(Roughly) Daily

Posts Tagged ‘Long Island

“If you cannot get rid of the family skeleton, you may as well make it dance”*…

 

Man in a Three-Piece Suit Dancing Within the Circle at a Wedding,” Rockville Centre, New York, 1976.

 

The first monograph by the New York-based photographer Meryl Meisler, published last year, included rambunctious scenes from Manhattan’s disco scene, taken in Meisler’s club-hopping youth, alongside images of a crumbling, pre-gentrifying Bushwick, shot when Meisler was teaching art at a local public school, in the early eighties. But, before she began documenting urban life in New York, Meisler trained her eye outside of the city, photographing her own Jewish extended family on Long Island’s South Shore. In the early seventies, while home on winter break from studying illustration at the University of Wisconsin, Meisler began experimenting with deadpan self-portraiture, donning the Girl Scouts uniforms and the ballet and tap costumes of her childhood. Soon she was photographing her parents, aunts, uncles, and cousins—the whole mishpocha—finding loopy antics and exaggerated period detail in holiday gatherings and daily ritual. The result is a delightfully outlandish family photo album, and a capsule of seventies suburbia crackling with humor and mischief.
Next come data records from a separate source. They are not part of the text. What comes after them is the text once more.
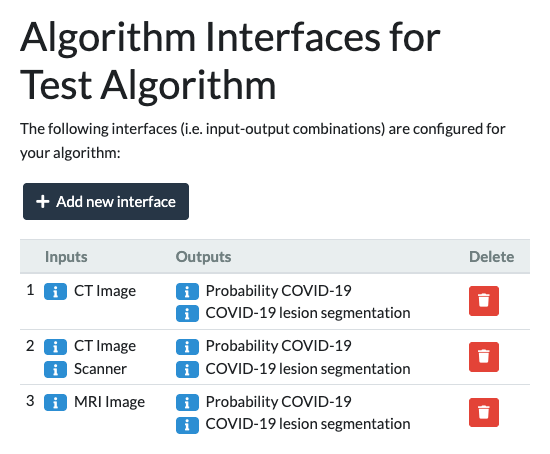Open info for CT Image in row 2

pyautogui.click(x=55, y=347)
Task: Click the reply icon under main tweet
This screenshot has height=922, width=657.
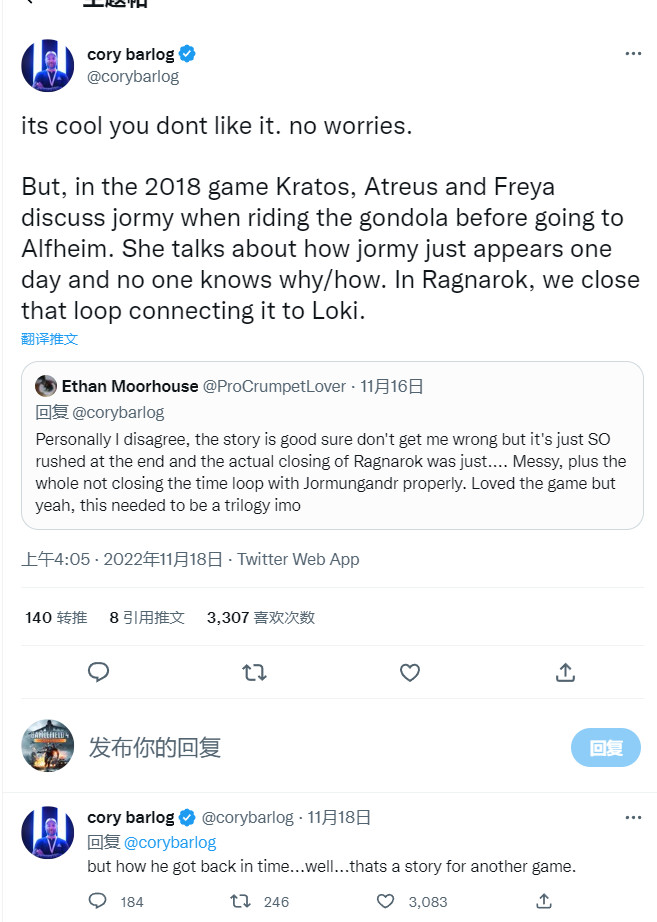Action: (98, 673)

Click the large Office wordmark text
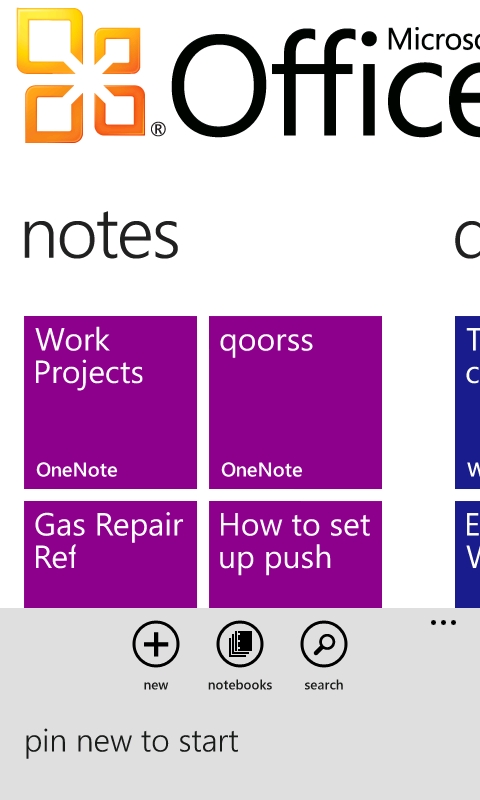point(324,84)
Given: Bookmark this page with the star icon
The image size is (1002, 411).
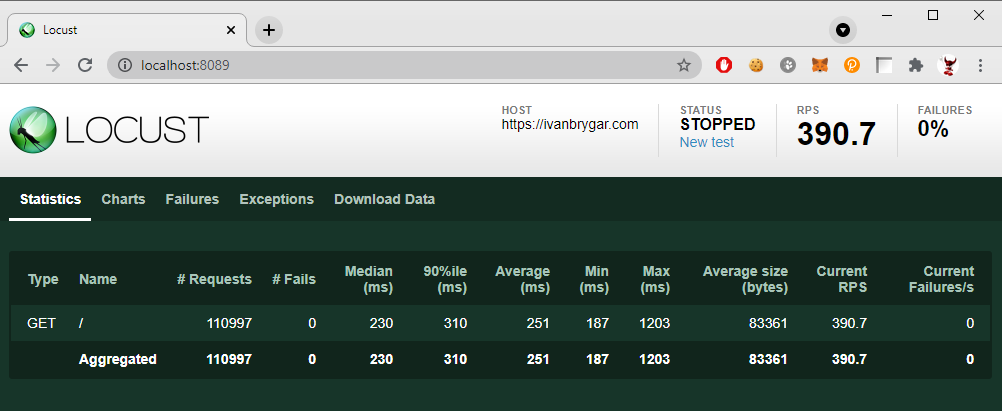Looking at the screenshot, I should (x=684, y=65).
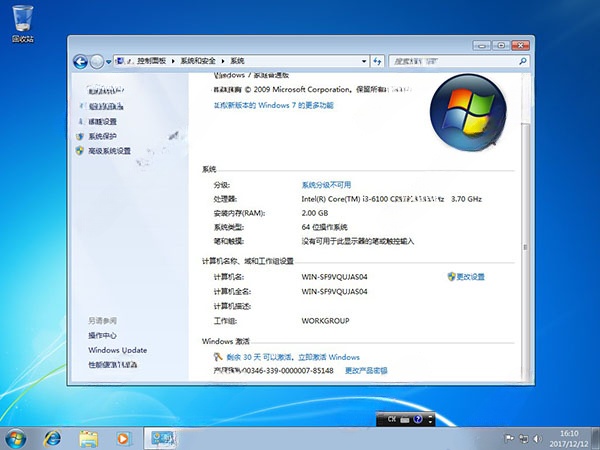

In the Meisler-clan milieu, kitsch bedspreads match kitsch wallpaper, hairdressers blow chewing-gum bubbles the size of their clients’ bouffants, Hustler is the beach reading of choice, and everyone is a character or a ham…

“Mom Getting Her Hair Teased at Besame Beauty Salon,” North Massapequa, New York.

 

See it all at “Seventies Long Island: The Whole Mishpocha.”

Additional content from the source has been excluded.